» TASK PROMPT
Write out the passage below about the GPU and memory shortage word for word, from "The GPU shortage" to "continues to surge.".

- The AI boom is colliding with a shortage of GPUs and high-bandwidth memory
- Hyperscalers refresh their training clusters every few years, leaving millions of still-useful GPUs behind
- Redeploying that hardware to the network edge could unlock the real economic payoff of AI
Fact: the global AI revolution depends on two things—vast numbers of GPUs and enormous amounts of high-bandwidth memory. And both are becoming increasingly constrained.
The GPU shortage is already pushing prices for Nvidia chips sky-high and slowing hyperscaler buildouts. Less widely understood is the pressure on HBM (high-bandwidth memory), the specialized memory used in AI accelerators. Supply of HBM is expected to remain tight through the next couple of years as demand from AI training clusters continues to surge.
The combination means hyperscalers will have to pay eye-watering prices for the hardware they need. That will make Nvidia even richer and absurdly rich hyperscalers minutely poorer. Both of those outcomes are acceptable.
But there is a more serious consequence. Hardware bottlenecks risk slowing the rollout of AI systems that could transform the global economy. And that is not OK, because the “A” in AI doesn’t stand for America. Artificial intelligence is an industrial technology with global consequences. It will reshape business, manufacturing, logistics, medicine and scientific research everywhere—right up until America starts World War III and blows the world into teeny tiny pieces, obviously.
I can’t prevent Armageddon or fix America’s war addiction. But I do have an idea for easing the computing crunch.
Ready? Recycling. (No, wait. Don’t go.)
The pace of development in AI hardware means hyperscalers typically refresh GPU clusters every two to three years as new architectures arrive. The latest generation becomes the backbone for large-scale training runs, while the previous generation quietly moves down the food chain to less demanding applications.
But here’s the thing: edge AI applications don’t need the newest GPUs.

» LISTED ENTRIES
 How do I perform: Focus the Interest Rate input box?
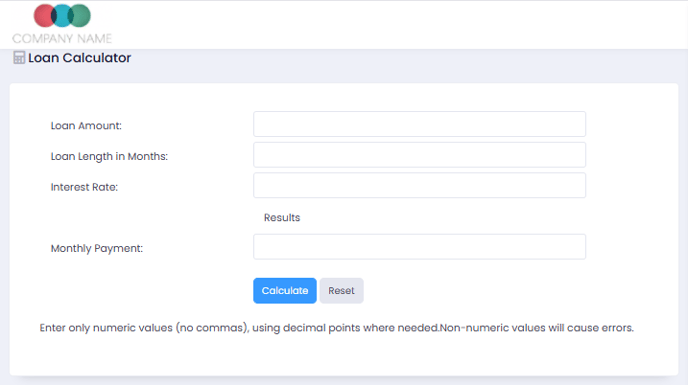[x=419, y=185]
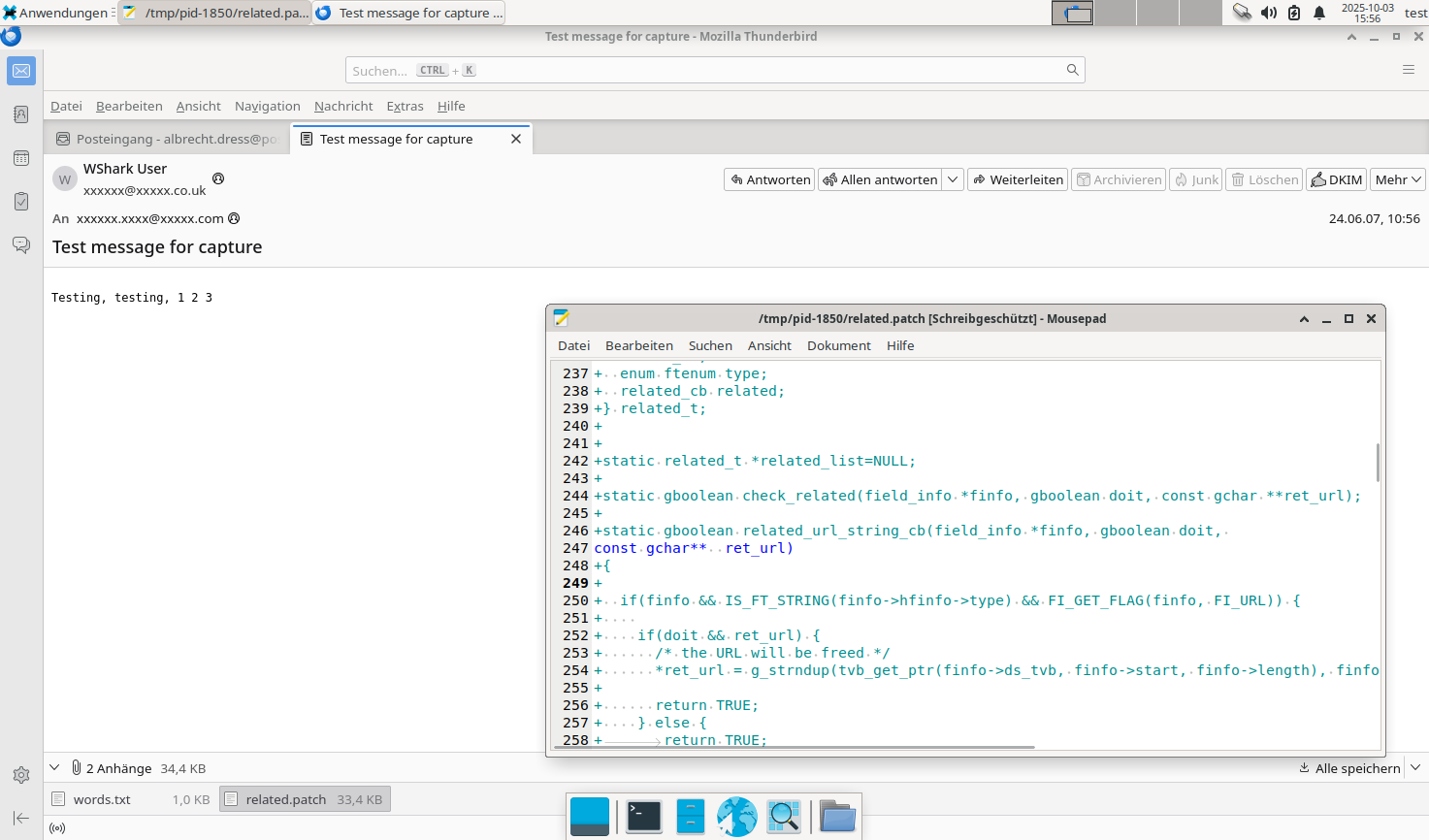Open the Tasks space icon
This screenshot has width=1429, height=840.
(21, 202)
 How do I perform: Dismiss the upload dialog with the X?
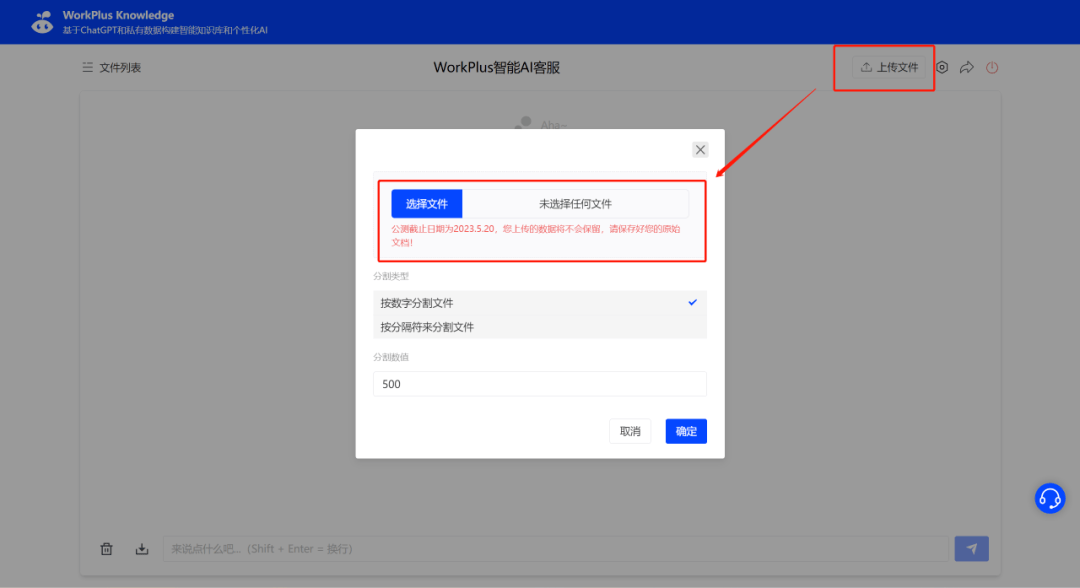click(x=700, y=149)

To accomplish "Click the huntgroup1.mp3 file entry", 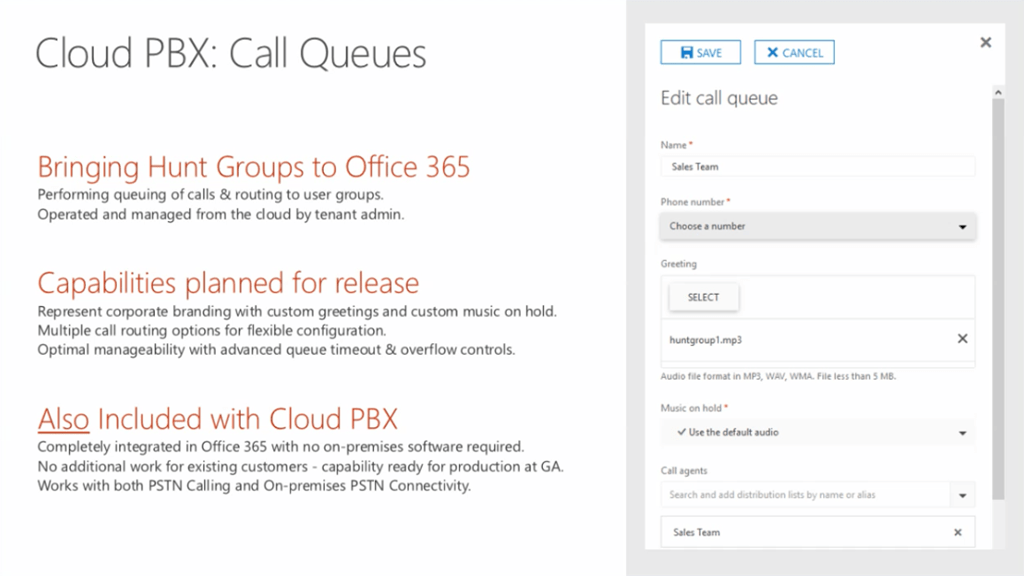I will (706, 340).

» EXERCISE OUTPUT
The GPU shortage is already pushing prices for Nvidia chips sky-high and slowing hyperscaler buildouts. Less widely understood is the pressure on HBM (high-bandwidth memory), the specialized memory used in AI accelerators. Supply of HBM is expected to remain tight through the next couple of years as demand from AI training clusters continues to surge.